# Duck stamp placement?????



## DuckGodLiaison (Sep 1, 2009)

I got a question.  My hunting license and GA Waterfowl permit is still good and hasnt expired from last year.......Do I place my new duck stamp over last years??  But then what do I do when i get my new one?  SHould I just sign it and then not affix it to anything until I get my new license?  HELP?


----------



## Nitro (Sep 1, 2009)

It should be signed and affixed to your license. I witnessed a ticket being written for a non affixed stamp- they are non transferable - which means from person to person and from year to year....

Just yet another great Fed policy designed to scrooge all of us.


----------



## DuckGodLiaison (Sep 1, 2009)

yeah but what about when i get my new license.....halfway through the season.....i shouldnt have to buy a new stamp.  and i can't peel it off the old one.........?


----------



## georgiaboy (Sep 1, 2009)

DGL, I asked the same question to a GW earlier this year.  She got a good laugh about it.  Her response was: "What does affixed mean?  Doesn't say it has to be stuck on."  She advised I invest in a stapler or paperclip, ha ha.  

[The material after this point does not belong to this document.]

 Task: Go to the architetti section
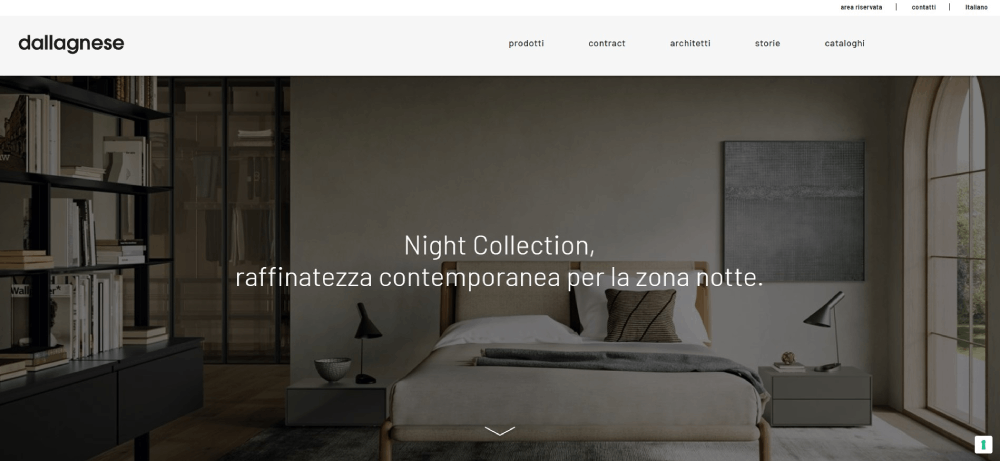coord(690,43)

I am using my stamp from last year until I fetch a new one.  Mine is good for a couple of months.  However, I am the proud owner of a lifetime license now which is a plastic card.  I plan to clip my stamp on (after signing my stamp of course) and keeping it with my HIP and deer harvest printout.  

Of course, the words of one GW doesn't equate to law and its not a judge's ruling... but I bet you would be safe as long as its affixed and signed.


----------



## Gut_Pile (Sep 1, 2009)

georgiaboy said:


> I am using my stamp from last year until I fetch a new one.  Mine is good for a couple of months.

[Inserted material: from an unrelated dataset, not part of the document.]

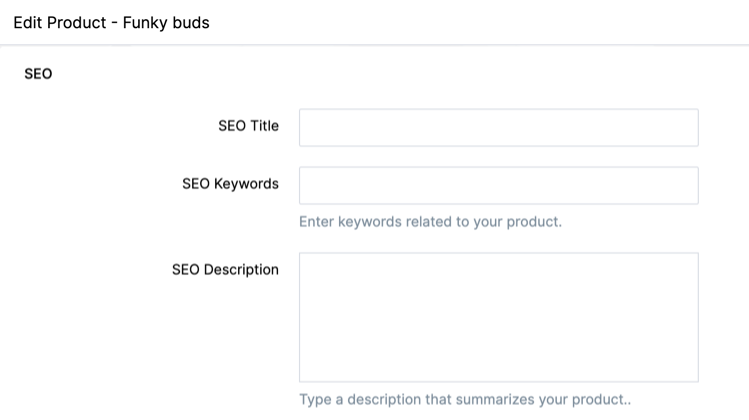749x420 pixels.
Task: Click the word "Type" in the description hint
Action: click(x=316, y=400)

Your stamp expired June 30th. It does not last for a full year from day of purchase. You have to get a new one before saturday


----------



## georgiaboy (Sep 2, 2009)

Is that something new?  I called and got the okay from DNR when I had to check on harvest record.  Not that I trust the call center guys... (but I did write down his name and time/date of call just in case).  Either way, I will probably have my new stamp tomorrow.


----------



## Gut_Pile (Sep 2, 2009)

I'm not talking about your GA waterfowl permit. That lasts for a full year from date of purchase. I'm talking about your federal duck stamp. Look on the stamp it says expires June 30, 2009


----------



## little rascal (Sep 2, 2009)

*stamps*

you have to sign your name across the face on the fed stamps. Game Wardens have checked mine several times ,I fold it and do not stick it. In our case we hunt 2 states as a lot of others hunt several states, so I don't think you would have to stick it. Don't think it matters, just as long as you have it with the other proper credentials. If you stick it(new stamp) on your current license, you will have to carry the old license for the stamp, when you buy new license. I wouldn't stick it, plus I started saving mine and they go in my duck call collection cabinet for keepsake.


----------



## DuckGodLiaison (Sep 2, 2009)

Thanks guys!  Paper clip it is!


----------



## georgiaboy (Sep 2, 2009)

Thanks Gut, I feel like a tard but I had not noticed.  Either way I am getting my new one so I guess it doesn't matter.

DGL, good luck with the paperclip, thats what I use now.  Good point on the OOS license too, I just keep my GA license with me and will take my chances.  Any judge would see that you PAID THE .GOV (which is what they really care about) and had the proper intent.


----------



## Twenty five ought six (Sep 2, 2009)

DuckGodLiaison said:


> I got a question.  My hunting license and GA Waterfowl permit is still good and hasnt expired from last year.......Do I place my new duck stamp over last years??  But then what do I do when i get my new one?  SHould I just sign it and then not affix it to anything until I get my new license?  HELP?



You're giving away your age.  Used to, you would have a card with your name, address and so on, and put different stamps for different game.  You would keep that card until it wore out, because it was your I.D. for purchasing the different stamps.  You would just put the new stamp on top of the old one and sign it.

We hunted out of state a lot, and never had a problem showing the federal duck stamp on the Ga. license.  We hunted Maryland, where getting checked was a given.

I can't cite chapter and verse, but I would have to think long and hard before I would _not_  stick the stamp on my license.


----------



## LipRip'r (Sep 2, 2009)

DuckGodLiaison said:


> I got a question.  My hunting license and GA Waterfowl permit is still good and hasnt expired from last year.......Do I place my new duck stamp over last years??  But then what do I do when i get my new one?  SHould I just sign it and then not affix it to anything until I get my new license?  HELP?



If you get your new license online, it will be effective as of the date your current one ends.  Nother words, get the new one now and the dates will show from the ending date of your current one till one year from that...so you won't lose anything by getting it now.  Then affix your stamp to that one.  Thats what I did and DNR officer said it was fine.


----------



## MustangMAtt30 (Sep 2, 2009)

Do you have to buy another duck stamp to affix to a hunting permit if you go out of state or would you be ok showing the stamp afixed to your Ga. permit as long as you had the necessary hunting permit for that state?


----------



## DuckGodLiaison (Sep 2, 2009)

Now I do know the answer to that question.  No you do not have to buy a new stamp.  You can show them your stamp that is "affixed" to the one on your home state license.  I go to SE Missouri every year and that is what I was told.  

Thanks for the tip LipRip'r........didn't know that!


----------



## LipRip'r (Sep 2, 2009)

Yea man


----------